* Exercise materials:
'''
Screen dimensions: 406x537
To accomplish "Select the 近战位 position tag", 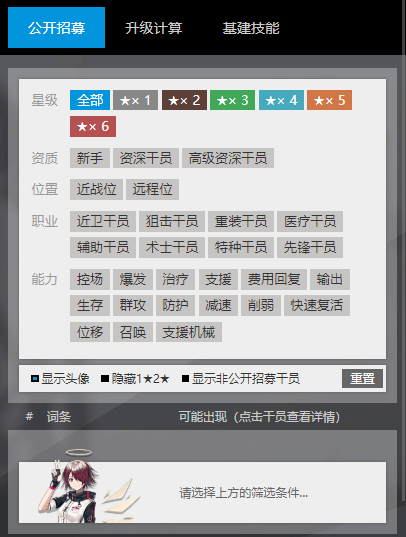I will pyautogui.click(x=96, y=189).
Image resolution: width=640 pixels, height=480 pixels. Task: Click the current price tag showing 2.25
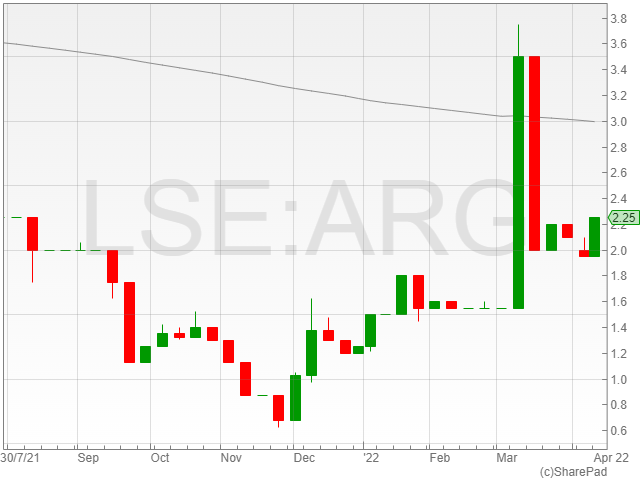point(623,218)
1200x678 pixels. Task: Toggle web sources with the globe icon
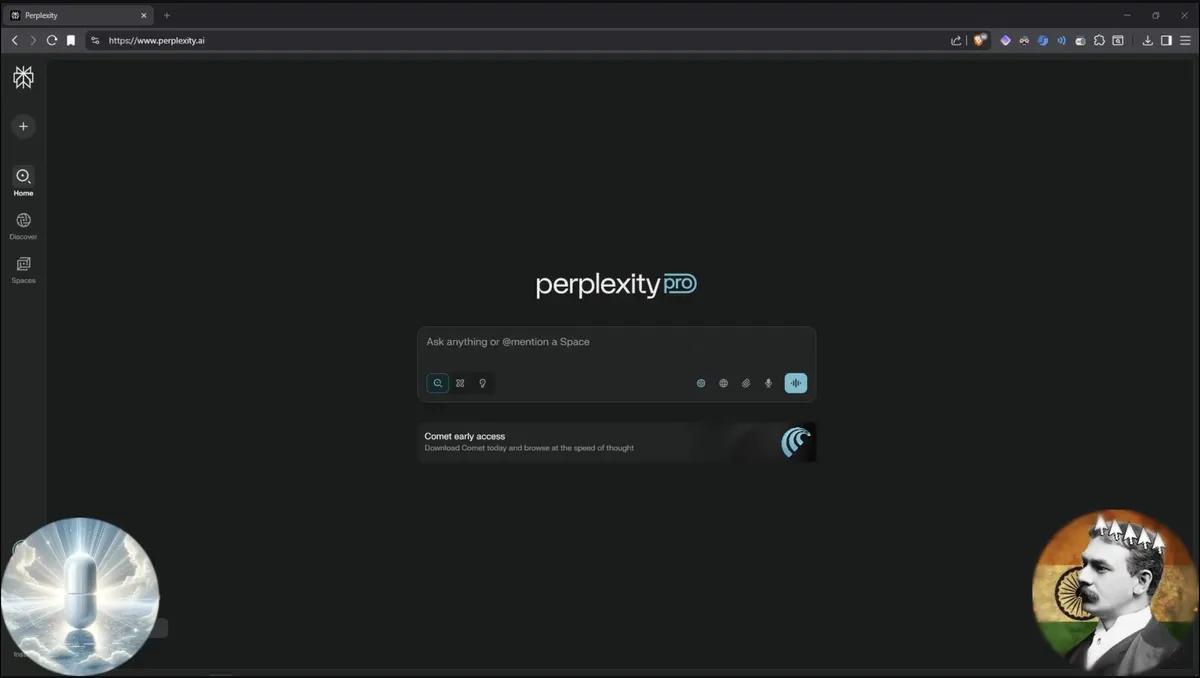pos(723,383)
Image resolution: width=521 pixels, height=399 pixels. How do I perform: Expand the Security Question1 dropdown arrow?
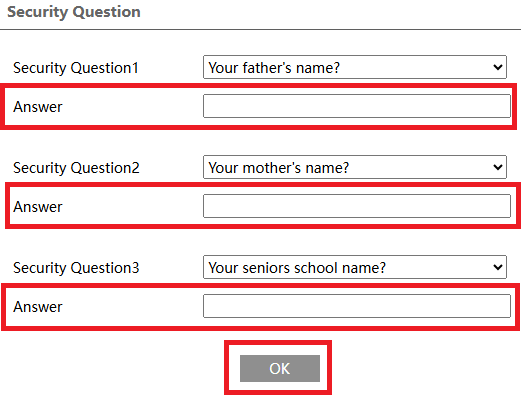[498, 67]
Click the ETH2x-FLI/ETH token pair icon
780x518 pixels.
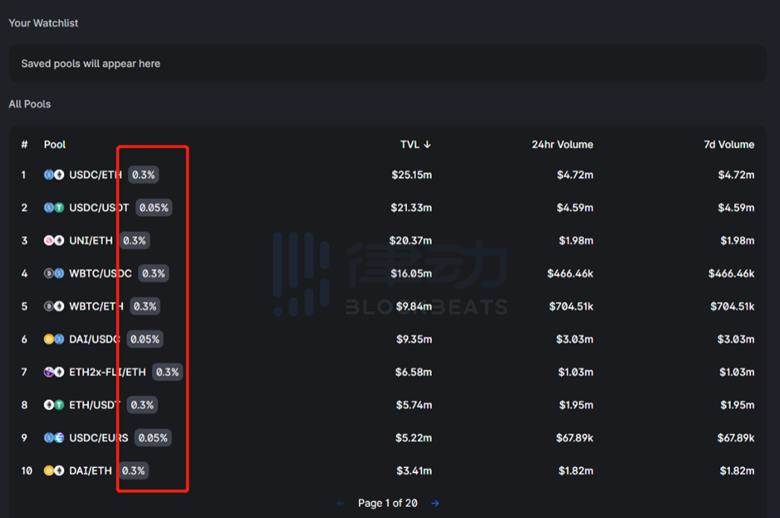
'''
Reproduce verbatim every line from the one containing "Click the ETH2x-FLI/ETH token pair icon" through the end of the records, including both ends, and leave the pictures out.

* The answer:
Click the ETH2x-FLI/ETH token pair icon
780x518 pixels.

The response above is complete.